Utah has regularly endured criticism for its restrictions on alcohol sales and purchase, as the state’s alcohol laws are some of the tightest in the nation. Up until just recently, in fact, bottled beverages, of more than 4% alcohol content, were not allowed to be sold on Sundays. Antagonists argue that this and other laws have been a huge deterrent for tourists coming to the state to vacation.
Governor John Huntsman loosened that and other restrictions from 2008 through 2009, although some of the changes just went into effect in 2011. The decrease in restrictions includes the allowance that a properly licensed company can brew, bottle, and sell liquor all in one location.
Although these changes loosen some of the prior liquor laws, a new law puts a stop to ‘happy hour’ or any other means of discounting drinks.
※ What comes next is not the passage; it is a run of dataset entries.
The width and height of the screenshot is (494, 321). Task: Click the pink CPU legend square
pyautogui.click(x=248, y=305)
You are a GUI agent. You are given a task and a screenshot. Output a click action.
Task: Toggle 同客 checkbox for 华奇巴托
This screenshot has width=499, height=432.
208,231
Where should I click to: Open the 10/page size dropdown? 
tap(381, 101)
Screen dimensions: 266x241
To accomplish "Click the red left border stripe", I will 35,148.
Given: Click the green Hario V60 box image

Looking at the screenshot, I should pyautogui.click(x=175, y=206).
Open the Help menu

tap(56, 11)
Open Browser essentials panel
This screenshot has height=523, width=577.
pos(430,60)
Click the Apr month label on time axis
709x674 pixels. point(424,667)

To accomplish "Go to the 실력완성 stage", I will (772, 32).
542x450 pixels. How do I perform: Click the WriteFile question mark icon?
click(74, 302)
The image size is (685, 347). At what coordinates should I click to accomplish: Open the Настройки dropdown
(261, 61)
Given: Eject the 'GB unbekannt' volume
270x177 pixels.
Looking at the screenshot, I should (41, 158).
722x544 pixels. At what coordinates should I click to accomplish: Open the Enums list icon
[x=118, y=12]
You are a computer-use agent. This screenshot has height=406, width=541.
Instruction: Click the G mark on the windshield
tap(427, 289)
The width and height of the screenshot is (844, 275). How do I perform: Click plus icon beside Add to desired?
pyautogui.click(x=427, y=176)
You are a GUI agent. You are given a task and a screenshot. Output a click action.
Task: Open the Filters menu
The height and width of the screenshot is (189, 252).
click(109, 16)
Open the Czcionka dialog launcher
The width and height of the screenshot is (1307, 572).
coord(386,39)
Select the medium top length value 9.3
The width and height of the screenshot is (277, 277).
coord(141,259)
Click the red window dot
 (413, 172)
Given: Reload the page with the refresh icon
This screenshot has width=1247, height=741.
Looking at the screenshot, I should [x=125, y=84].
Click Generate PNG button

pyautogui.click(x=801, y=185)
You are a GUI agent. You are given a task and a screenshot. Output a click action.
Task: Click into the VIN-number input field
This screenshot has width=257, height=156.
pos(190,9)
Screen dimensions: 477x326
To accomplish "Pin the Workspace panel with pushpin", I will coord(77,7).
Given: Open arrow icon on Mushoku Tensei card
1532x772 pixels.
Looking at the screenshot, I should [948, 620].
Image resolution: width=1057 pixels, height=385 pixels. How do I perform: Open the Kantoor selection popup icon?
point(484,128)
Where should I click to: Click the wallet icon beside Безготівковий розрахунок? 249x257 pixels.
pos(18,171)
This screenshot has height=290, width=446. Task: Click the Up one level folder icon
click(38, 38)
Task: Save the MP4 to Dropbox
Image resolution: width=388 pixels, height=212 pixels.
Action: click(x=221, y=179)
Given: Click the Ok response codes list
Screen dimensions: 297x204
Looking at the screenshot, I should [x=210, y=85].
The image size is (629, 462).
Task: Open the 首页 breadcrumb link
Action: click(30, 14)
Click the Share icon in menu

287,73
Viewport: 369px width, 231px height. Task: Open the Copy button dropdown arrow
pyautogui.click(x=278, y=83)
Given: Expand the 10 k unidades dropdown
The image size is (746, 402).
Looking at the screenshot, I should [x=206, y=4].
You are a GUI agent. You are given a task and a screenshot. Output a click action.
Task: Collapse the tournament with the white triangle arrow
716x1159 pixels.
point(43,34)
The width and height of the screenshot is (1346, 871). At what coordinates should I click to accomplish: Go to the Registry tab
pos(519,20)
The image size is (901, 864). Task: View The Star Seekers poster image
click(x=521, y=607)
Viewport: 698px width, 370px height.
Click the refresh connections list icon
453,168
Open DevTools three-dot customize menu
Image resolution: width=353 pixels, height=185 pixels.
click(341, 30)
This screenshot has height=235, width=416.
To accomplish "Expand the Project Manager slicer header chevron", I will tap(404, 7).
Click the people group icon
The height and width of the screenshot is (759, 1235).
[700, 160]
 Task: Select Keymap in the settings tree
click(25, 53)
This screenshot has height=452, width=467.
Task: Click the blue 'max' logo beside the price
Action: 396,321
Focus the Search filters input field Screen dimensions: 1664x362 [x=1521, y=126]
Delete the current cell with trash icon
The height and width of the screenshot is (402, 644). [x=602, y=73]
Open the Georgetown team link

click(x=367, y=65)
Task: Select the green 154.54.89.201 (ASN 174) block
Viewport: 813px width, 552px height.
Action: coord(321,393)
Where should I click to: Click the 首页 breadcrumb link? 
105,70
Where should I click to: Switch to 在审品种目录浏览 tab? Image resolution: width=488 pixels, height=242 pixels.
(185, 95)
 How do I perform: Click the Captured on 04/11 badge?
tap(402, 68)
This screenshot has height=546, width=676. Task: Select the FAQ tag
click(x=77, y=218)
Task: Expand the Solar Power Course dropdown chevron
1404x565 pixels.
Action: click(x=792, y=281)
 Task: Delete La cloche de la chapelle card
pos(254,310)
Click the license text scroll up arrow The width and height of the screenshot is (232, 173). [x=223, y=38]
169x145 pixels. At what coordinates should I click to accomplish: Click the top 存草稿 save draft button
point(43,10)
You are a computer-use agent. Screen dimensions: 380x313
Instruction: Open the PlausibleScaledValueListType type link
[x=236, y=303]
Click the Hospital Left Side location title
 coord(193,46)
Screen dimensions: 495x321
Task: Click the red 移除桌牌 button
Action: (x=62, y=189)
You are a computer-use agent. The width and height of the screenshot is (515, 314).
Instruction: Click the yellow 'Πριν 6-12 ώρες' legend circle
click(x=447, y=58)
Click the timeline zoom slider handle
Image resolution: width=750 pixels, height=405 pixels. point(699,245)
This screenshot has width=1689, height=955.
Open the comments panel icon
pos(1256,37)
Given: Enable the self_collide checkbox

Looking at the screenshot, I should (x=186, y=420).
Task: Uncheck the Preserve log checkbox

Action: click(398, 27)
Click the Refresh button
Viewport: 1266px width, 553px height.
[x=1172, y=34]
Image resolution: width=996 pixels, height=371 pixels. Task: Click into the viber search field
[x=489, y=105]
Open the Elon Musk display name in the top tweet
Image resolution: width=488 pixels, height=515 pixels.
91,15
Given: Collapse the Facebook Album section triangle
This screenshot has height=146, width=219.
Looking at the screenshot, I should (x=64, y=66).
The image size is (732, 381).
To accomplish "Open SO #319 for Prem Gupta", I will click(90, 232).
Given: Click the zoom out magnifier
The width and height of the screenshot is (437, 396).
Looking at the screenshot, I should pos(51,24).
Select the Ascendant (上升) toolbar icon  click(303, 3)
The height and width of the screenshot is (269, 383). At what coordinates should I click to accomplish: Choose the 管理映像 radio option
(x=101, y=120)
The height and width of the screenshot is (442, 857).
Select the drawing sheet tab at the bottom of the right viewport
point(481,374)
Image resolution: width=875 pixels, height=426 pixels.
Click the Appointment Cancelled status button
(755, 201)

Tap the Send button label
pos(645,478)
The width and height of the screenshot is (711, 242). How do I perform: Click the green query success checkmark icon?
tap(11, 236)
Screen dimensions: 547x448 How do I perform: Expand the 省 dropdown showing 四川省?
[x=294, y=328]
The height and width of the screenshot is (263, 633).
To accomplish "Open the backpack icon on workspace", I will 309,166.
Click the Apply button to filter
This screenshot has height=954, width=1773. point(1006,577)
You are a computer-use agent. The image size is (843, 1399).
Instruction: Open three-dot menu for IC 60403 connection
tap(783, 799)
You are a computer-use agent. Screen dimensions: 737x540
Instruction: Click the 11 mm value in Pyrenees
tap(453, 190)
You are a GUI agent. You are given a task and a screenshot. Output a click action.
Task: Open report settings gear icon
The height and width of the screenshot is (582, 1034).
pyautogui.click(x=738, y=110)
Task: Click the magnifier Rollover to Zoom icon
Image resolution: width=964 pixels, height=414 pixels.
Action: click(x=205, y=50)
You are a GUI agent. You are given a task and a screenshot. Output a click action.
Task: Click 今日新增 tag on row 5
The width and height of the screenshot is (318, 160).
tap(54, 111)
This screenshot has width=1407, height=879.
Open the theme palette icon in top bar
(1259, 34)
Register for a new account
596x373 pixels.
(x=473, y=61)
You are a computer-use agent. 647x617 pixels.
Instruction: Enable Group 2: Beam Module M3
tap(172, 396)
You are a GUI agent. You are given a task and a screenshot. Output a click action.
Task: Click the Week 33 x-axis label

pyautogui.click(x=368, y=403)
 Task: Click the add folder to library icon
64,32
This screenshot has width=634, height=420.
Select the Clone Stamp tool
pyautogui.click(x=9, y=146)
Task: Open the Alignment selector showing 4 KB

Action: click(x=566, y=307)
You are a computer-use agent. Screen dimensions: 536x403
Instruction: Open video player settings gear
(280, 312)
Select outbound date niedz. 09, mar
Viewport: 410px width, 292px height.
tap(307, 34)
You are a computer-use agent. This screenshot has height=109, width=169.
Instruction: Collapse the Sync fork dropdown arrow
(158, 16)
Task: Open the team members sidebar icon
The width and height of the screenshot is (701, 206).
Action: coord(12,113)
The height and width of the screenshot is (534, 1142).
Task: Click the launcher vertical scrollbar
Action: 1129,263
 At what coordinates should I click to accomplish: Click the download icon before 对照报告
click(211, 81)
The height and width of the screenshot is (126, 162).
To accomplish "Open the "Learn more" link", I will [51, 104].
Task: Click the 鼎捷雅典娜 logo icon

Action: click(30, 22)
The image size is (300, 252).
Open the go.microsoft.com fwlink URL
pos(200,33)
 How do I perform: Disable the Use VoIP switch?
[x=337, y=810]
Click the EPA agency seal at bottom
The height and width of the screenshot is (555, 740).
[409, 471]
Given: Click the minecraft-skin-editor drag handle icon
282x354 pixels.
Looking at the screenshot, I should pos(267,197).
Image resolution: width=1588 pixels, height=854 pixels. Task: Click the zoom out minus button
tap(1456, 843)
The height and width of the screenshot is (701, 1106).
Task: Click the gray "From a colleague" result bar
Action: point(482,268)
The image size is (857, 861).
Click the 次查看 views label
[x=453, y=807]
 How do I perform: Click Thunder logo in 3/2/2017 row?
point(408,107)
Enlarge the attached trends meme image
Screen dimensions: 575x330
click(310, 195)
Licensing has become more challenging and is now limited to a certain allowable ratio of licensed alcohol dispensaries to the number of citizens and of police officers.
Proponents for some of the laws that restrict alcohol sales argue that they do not want tourism in Utah to be about alcoholic beverages and legal free range for public drinking. They believe that people who come to Utah to vacation are generally skiing, hiking, visiting national parks, and pursuing other activities that are not related to alcohol.
Senate President Michael Waddoups was worried that if we loosen liquor laws in Utah, we would be in danger of becoming the next Las Vegas or New Orleans, which are cities wrought with the hazards of excessive drinking in public places.
Currently, laws still require certain amounts of food to be ordered with drinks, and limit the size of the drinks that can be ordered during a given time. Laws such as these will be fought against, probably indefinitely, but for now, the state government is holding fast to its ideals for Utah.